» **SHORT TASK**
Recast each line of the material below as one string in a JSON list, leaving out any blank lines.

» **INPUT**

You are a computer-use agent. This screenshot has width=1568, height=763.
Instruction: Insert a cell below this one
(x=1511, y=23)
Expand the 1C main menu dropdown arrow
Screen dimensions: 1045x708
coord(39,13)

» **PROBLEM SOLUTION**
[
  "You are a computer-use agent. This screenshot has width=1568, height=763.",
  "Instruction: Insert a cell below this one",
  "(x=1511, y=23)",
  "Expand the 1C main menu dropdown arrow",
  "Screen dimensions: 1045x708",
  "coord(39,13)"
]